Così paradossale da non fare pena. E così perdente da fare rabbia

Fantozzi ce lo hanno fatto odiare i fidanzati: quelli che abbiamo avuto e quelli che abbiamo rischiato di avere (se fossero stati come Ugo). Intanto perché Fantozzi lo guardavano. Per ore, collezionando le gesta di questa gigantesca pera in cannottiera prima in vhs e poi in dvd. Poi perché, finita la visione, Fantozzi lo citavano. Convinti com'erano che ci fosse una battuta di Fantozzi per ogni occasione della vita. Quel «Com'è umano lei...» pronunciato con un fil di voce e con un pezzetto di lingua che faceva capolino all'angolo della bocca, ci ha rese cordiali quanto la signorina Silvani davanti all'idea di un amplesso con «Fantocci». Più di una volta ci siamo sforzate di guardare almeno un episodio della «saga» di quell'irrimediabile sfigato, non per guardare Fantozzi quanto per capire cosa piacesse «a loro» di Fantozzi.
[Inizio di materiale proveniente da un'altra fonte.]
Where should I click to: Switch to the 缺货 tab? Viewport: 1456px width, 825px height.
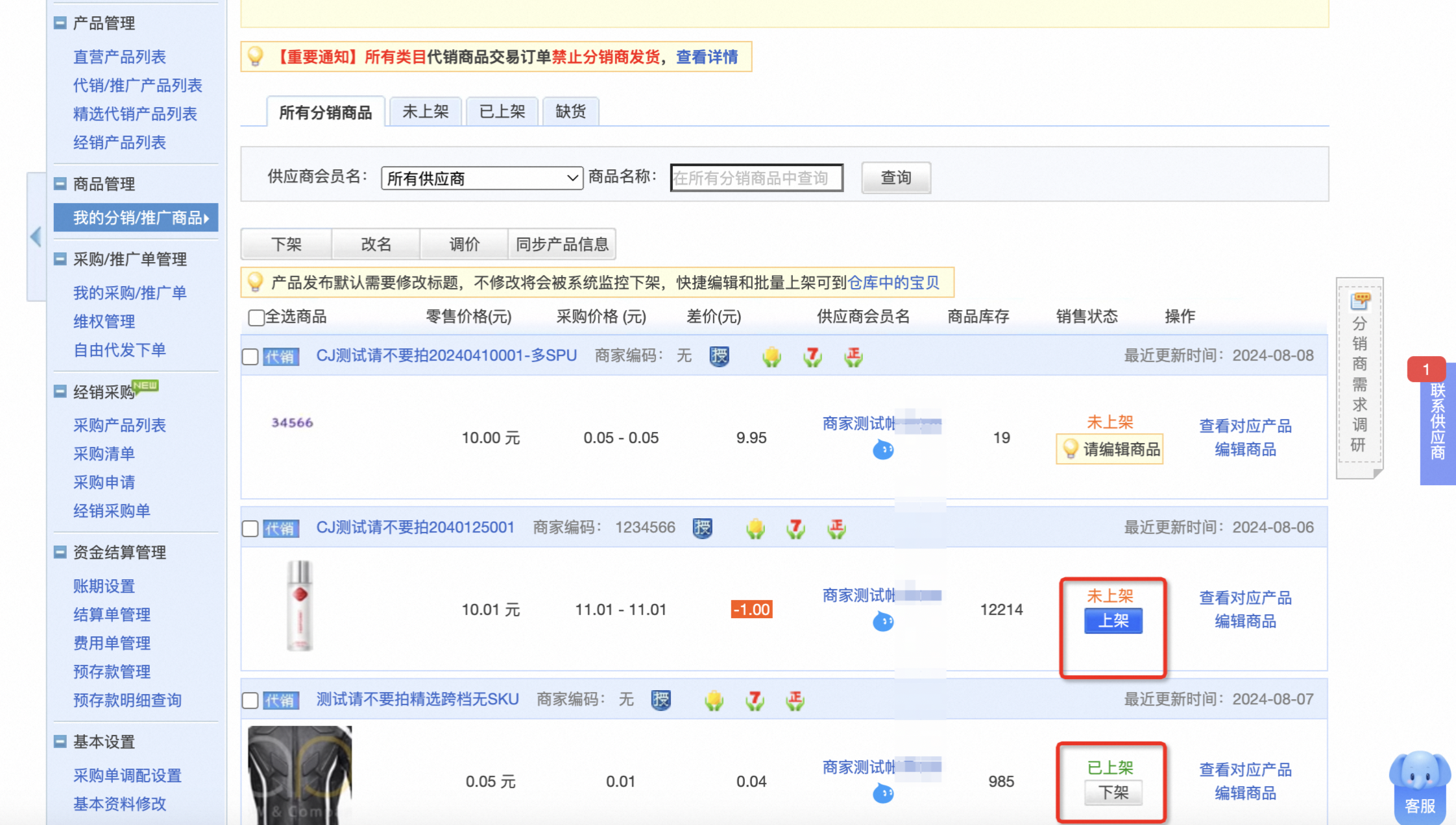(571, 112)
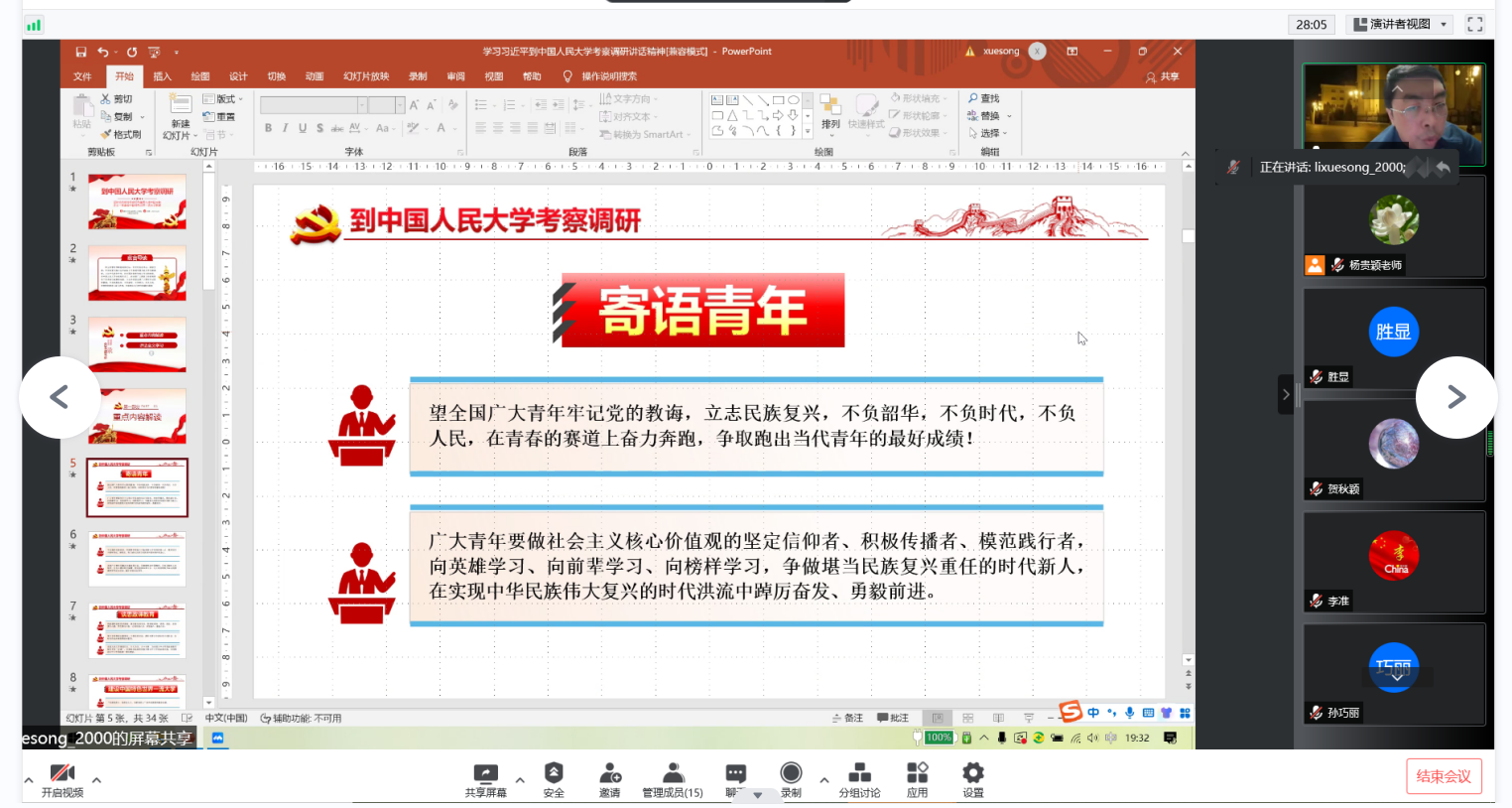Click the Invite (邀请) icon
Viewport: 1512px width, 808px height.
click(609, 774)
L'unica pellicola capace di inchiodare orde di maschi allo schermo senza che mai una bonazza apparisse. E ci siamo sforzate anche anni dopo, quando il solito revisionismo intellettuale lo ha improvvisamente eletto a imperdibile capolavoro. Niente da fare. Fantozzi ha continuato a irritarci, la figlia a farci pena, la moglie rabbia. E la signorina Silvani ha continuato a sembrarci una povera stronza. Quella brutta famiglia in quel brutto tinello non ci ha mai fatto ridere e non ci ha mai fatto riflettere, troppo paradossale per rimandare a qualcosa di famigliare. Le cofanate di pasta, i centrini di pizzo, i divani incelofanati, la neonata spaventosa, le botte in testa, i voli dal balcone, le umiliazioni: da parte del capo, dell'amante, della vita... Tutto troppo. E poi lui, Ugo Fantozzi, l'uomo senza sfumature: psicologia piatta e stomaco voluminoso. Zero empatia: uno sfigato che non riesce a farti pena. Perché accoglie con la stessa espressione qualsiasi ceffone gli assesti la vita. Beh, tranne forse quella volta dello sfilatino... Quando si accorge che la moglie Pina si è innamorata del panettiere e allora va per riprendersela e finisce col doverla difendere dalla derisione del rude Abatantuono: «Guardi che mia moglie è bellissima». Ma anche lì, altro non è che solidarietà tra sfigati. Tutto tristissimo.